Self-portrait circa 1999.



November 24, 2013

(When they're quiet, I see myself for what I really am.)

there is nothing about me in particular for my eye to be pleased with. there is not an original bone in my body, as i am only a little bit of this and a little bit of that, which i've plucked from here and there. nor am i alive inside because i've lost my spark sometime before i can even remember, and i can't remember much to be honest. so i try to make you smile, because the only way to feel alive is for me to see myself dance around in the reflection of your worldly, living eyes, as they flicker and flutter with whimsical amusement. but in reality, they look here and there, and not upon me at all.

and even though i'm not as smart as you, and you can run circles around me intellectually, you can't understand me, because i see everything from inside of the hollow remains of a melted, blackened, wax candle, which is all i've ever amounted to. i still pretend that i am someone that matters, and i imagine you laughing at my jokes, and being delighted by my thoughts. i wish that because of me, your eyes would well up with tears from laughing so hard, and that you will have stains in the corners of your eyes when i leave.

# Data extract

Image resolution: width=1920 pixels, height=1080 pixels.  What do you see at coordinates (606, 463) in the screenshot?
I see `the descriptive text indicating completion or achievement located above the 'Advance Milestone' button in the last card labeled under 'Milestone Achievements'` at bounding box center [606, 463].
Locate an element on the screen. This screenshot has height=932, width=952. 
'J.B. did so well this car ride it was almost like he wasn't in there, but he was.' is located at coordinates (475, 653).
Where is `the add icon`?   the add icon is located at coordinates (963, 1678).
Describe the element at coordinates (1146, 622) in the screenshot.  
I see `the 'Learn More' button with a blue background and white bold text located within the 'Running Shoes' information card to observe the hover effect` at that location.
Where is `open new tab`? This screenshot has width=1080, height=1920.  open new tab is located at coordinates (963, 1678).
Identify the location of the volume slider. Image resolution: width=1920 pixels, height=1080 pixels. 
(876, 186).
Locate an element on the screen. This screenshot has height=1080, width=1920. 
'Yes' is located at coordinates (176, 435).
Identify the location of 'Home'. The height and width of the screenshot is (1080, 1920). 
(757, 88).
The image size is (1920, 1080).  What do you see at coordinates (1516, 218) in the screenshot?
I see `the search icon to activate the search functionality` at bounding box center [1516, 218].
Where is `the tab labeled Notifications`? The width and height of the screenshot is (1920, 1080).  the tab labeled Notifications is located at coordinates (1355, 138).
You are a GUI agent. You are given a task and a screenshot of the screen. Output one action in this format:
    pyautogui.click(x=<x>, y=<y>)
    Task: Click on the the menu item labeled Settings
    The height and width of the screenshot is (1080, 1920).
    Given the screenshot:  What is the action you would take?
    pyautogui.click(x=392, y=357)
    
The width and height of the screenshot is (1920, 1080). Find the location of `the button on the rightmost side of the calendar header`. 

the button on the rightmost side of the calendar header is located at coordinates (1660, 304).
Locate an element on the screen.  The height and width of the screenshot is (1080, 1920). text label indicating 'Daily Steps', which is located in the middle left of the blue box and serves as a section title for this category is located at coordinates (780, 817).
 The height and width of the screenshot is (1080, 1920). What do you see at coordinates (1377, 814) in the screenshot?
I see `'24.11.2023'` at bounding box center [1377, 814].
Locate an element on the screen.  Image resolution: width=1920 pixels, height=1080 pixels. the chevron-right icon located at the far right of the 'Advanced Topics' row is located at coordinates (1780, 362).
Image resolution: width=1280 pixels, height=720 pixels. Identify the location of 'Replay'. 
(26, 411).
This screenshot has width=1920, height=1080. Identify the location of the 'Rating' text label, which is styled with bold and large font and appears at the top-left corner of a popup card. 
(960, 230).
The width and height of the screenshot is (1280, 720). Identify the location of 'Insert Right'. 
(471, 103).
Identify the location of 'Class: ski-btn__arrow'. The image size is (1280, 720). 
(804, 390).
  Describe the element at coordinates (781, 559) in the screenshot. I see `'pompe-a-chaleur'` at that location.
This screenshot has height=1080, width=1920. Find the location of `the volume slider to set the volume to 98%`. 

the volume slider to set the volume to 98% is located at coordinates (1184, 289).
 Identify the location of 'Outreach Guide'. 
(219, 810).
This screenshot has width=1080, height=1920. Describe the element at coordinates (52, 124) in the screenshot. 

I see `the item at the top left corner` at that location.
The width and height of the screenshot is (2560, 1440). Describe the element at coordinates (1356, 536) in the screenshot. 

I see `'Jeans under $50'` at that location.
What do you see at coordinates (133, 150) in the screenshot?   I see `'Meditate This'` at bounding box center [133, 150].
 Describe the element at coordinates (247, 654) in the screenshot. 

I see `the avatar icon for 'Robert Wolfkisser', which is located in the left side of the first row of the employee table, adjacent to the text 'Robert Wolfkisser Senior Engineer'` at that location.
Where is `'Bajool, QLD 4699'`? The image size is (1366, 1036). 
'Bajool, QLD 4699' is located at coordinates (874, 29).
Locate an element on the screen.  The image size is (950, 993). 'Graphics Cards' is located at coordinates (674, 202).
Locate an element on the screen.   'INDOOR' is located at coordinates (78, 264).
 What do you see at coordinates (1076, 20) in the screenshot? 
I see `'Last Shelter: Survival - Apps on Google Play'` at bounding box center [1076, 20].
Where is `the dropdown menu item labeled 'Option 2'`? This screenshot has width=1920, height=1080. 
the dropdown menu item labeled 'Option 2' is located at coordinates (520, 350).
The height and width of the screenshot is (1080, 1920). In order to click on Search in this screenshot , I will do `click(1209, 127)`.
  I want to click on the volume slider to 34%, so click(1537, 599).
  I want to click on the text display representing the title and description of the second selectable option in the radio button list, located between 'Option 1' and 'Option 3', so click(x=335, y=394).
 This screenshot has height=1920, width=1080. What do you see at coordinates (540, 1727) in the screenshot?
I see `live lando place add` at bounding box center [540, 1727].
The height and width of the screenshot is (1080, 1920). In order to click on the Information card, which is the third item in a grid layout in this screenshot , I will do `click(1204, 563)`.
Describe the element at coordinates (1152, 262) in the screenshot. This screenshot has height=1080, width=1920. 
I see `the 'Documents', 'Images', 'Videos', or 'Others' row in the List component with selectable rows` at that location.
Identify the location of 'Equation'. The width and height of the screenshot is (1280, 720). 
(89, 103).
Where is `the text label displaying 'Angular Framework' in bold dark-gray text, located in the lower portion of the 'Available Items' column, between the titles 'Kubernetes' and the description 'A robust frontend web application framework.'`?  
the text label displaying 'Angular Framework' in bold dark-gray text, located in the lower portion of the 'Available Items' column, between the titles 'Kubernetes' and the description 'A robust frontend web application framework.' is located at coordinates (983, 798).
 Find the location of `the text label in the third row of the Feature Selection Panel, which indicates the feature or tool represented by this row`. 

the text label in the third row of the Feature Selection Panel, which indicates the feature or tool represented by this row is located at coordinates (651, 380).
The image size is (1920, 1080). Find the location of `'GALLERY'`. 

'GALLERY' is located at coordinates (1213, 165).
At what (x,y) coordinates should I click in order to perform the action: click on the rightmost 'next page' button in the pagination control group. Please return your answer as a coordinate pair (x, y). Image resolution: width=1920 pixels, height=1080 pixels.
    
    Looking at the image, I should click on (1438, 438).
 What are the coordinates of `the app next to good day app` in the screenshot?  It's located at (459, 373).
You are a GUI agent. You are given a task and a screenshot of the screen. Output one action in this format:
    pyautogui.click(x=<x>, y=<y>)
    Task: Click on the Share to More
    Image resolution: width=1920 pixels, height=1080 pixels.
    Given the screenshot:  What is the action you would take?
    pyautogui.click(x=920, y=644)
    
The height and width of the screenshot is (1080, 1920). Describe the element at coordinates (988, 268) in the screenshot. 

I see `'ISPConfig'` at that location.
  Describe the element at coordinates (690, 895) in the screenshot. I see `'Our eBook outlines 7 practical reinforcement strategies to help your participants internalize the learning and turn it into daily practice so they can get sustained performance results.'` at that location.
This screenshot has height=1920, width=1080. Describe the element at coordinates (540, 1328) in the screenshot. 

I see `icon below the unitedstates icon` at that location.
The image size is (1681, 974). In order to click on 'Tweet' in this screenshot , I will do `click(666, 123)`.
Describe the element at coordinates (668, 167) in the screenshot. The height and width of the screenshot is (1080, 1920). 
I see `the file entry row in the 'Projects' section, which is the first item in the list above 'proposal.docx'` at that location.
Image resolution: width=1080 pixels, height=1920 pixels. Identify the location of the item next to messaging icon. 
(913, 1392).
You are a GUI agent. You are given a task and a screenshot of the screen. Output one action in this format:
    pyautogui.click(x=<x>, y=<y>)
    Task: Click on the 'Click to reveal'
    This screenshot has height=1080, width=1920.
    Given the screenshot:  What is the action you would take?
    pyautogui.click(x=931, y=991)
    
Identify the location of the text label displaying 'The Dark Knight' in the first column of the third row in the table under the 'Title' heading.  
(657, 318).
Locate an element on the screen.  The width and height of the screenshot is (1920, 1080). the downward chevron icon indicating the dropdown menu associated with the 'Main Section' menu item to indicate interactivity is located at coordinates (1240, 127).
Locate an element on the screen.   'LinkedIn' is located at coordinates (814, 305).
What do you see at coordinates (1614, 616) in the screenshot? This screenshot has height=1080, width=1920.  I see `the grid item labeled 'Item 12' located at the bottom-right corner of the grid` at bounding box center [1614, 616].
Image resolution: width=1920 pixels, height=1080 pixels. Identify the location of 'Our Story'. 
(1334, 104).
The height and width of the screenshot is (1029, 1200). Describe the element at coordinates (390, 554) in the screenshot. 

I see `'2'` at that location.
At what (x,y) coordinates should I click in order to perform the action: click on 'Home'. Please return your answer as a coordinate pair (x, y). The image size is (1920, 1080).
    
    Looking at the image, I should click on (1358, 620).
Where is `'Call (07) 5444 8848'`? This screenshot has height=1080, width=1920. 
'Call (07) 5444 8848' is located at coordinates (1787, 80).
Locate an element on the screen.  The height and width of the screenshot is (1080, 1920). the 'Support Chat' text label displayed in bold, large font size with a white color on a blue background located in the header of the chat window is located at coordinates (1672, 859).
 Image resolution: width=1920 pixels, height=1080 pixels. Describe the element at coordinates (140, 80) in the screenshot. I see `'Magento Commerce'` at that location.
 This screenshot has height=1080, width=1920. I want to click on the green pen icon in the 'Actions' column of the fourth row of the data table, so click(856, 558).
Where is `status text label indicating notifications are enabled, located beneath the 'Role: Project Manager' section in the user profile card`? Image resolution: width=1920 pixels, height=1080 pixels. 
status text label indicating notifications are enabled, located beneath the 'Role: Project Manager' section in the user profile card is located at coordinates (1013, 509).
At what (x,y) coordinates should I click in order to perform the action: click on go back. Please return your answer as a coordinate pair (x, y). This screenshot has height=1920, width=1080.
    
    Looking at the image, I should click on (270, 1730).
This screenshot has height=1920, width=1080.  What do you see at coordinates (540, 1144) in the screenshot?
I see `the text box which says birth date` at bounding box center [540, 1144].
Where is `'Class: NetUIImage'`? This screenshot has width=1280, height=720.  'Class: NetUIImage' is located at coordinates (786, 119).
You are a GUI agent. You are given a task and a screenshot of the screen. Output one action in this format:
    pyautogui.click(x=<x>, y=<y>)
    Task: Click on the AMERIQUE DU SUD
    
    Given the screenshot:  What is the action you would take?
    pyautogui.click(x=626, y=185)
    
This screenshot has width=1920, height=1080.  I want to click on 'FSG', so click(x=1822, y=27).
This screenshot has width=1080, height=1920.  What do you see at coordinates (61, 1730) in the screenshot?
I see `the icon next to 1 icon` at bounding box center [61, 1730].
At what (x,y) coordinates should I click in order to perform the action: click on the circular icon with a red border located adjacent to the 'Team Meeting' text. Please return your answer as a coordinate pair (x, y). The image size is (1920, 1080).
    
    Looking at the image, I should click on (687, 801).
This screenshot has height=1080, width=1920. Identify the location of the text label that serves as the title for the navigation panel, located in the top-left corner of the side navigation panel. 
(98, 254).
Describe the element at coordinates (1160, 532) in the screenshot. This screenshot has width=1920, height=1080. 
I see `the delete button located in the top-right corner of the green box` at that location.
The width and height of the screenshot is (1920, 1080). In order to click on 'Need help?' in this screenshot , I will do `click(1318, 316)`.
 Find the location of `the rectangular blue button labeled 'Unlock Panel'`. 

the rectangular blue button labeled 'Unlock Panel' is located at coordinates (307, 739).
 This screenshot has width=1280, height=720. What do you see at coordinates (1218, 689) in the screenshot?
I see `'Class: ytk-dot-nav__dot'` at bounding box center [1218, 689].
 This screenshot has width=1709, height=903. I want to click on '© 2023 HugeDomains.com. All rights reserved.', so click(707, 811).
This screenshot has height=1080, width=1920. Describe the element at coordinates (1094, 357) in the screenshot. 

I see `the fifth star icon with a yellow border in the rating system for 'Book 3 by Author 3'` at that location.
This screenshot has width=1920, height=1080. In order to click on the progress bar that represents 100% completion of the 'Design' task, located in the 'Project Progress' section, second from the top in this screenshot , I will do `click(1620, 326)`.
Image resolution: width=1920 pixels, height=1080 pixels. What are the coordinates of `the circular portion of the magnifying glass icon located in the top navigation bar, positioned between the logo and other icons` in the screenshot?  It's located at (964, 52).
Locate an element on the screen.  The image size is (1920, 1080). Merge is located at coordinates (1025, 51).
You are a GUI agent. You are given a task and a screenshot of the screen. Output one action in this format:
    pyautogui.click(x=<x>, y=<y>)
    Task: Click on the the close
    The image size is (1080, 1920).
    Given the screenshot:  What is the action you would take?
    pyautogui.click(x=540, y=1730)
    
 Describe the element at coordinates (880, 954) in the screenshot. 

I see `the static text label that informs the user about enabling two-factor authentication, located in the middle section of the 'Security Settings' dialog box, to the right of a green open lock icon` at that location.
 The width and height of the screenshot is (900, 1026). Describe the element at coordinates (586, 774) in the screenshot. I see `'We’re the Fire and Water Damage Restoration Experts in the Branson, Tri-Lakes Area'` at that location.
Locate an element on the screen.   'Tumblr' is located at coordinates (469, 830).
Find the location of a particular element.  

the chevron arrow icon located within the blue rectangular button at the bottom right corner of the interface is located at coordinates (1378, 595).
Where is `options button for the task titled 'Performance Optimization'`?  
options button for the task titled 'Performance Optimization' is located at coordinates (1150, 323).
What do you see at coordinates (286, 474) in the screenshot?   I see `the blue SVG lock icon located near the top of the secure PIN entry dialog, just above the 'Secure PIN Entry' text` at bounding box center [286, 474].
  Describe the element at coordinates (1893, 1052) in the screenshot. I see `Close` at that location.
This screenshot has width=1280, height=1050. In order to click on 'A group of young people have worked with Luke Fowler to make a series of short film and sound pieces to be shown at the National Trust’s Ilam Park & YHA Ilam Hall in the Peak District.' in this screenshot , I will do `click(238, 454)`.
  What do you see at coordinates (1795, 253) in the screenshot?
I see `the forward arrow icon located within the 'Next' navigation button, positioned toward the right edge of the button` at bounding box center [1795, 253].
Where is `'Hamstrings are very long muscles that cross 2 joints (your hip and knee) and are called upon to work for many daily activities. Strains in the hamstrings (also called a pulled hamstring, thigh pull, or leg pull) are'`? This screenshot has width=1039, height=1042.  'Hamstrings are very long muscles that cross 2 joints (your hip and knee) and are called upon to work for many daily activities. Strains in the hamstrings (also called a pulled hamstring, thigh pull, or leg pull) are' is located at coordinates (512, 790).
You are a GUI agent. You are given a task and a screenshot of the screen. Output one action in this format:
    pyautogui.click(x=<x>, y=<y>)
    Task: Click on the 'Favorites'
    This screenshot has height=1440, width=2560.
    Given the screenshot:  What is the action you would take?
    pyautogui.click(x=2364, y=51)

# What you need to do
A) Can you rewrite the self-portrait paragraph beginning "and even though i'm not as smart as you" more briefly, keeping its main facts?
B) How would you sum up the self-portrait in two sentences?
The rows come from a separate source.

# Solution list
A) Though you're smarter than me, you can't understand me, because I see everything from inside the hollow remains of a melted, blackened wax candle, all I've ever amounted to. I still pretend I matter, imagining you laughing at my jokes and delighted by my thoughts, and I wish I could make you laugh so hard that your eyes are tear-stained when I leave.

B) The speaker feels there is nothing pleasing or original about them, being pieced together from bits plucked here and there and having lost their spark long ago, so they try to make the listener smile in order to feel alive, though the listener's eyes look elsewhere. Less intelligent than the listener yet not understood by them, the speaker sees everything from inside a melted, blackened wax candle and still pretends to matter, wishing to make the listener laugh to the point of tears.